• [SUPPLIED MATERIAL]:

* * * * * * *

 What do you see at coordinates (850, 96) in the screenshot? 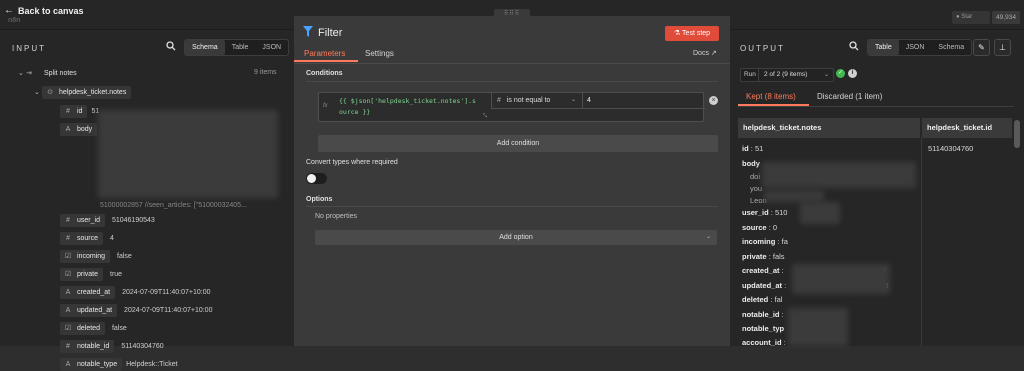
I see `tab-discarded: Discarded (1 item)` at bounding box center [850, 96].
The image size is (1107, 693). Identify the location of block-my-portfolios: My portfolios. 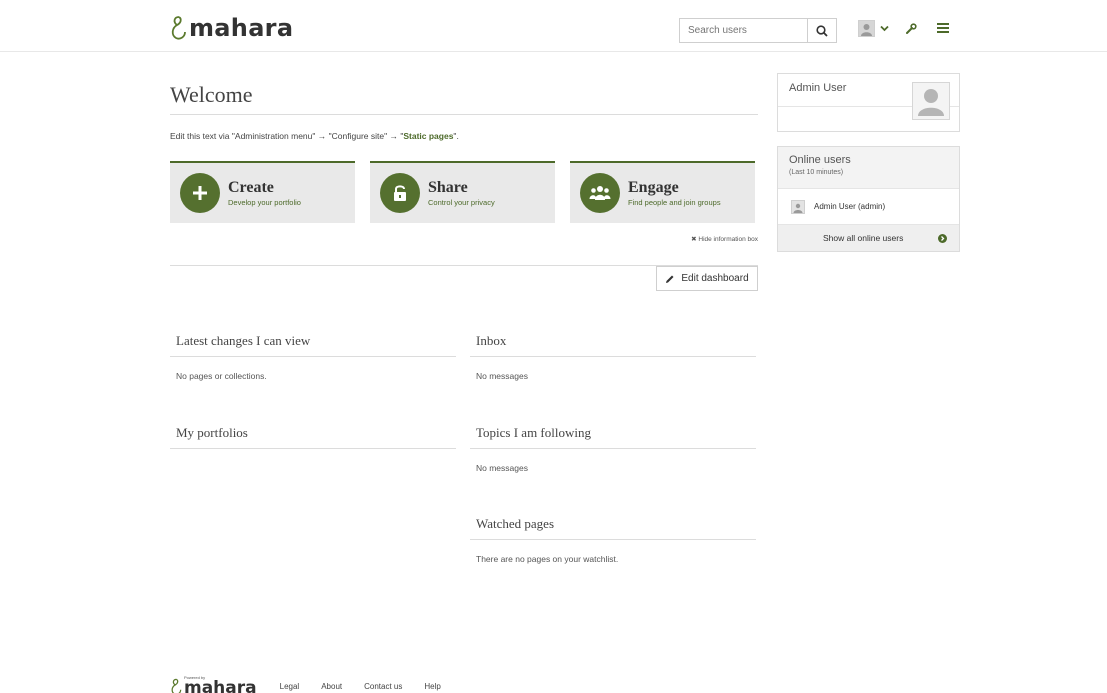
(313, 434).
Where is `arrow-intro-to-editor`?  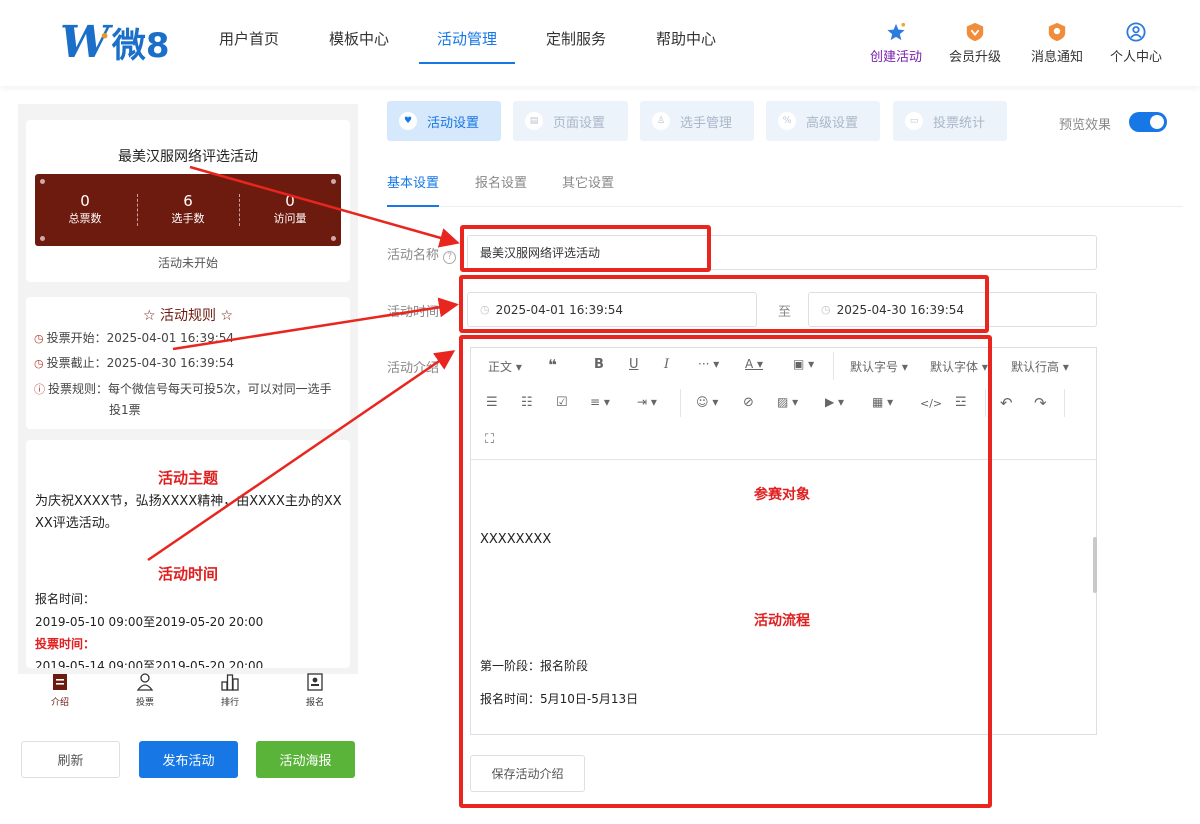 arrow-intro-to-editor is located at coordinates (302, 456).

* * * * * * *

• [TASK PROMPT]:
Give the part of the records that runs from the start through the line containing "(313, 434)." again, replacing "Identify" with "Find" and keeping everything else the same. Omit the pictures.

• [ANSWER SPACE]:
 What do you see at coordinates (850, 96) in the screenshot? 
I see `tab-discarded: Discarded (1 item)` at bounding box center [850, 96].
The image size is (1107, 693). Find the location of block-my-portfolios: My portfolios. 
(313, 434).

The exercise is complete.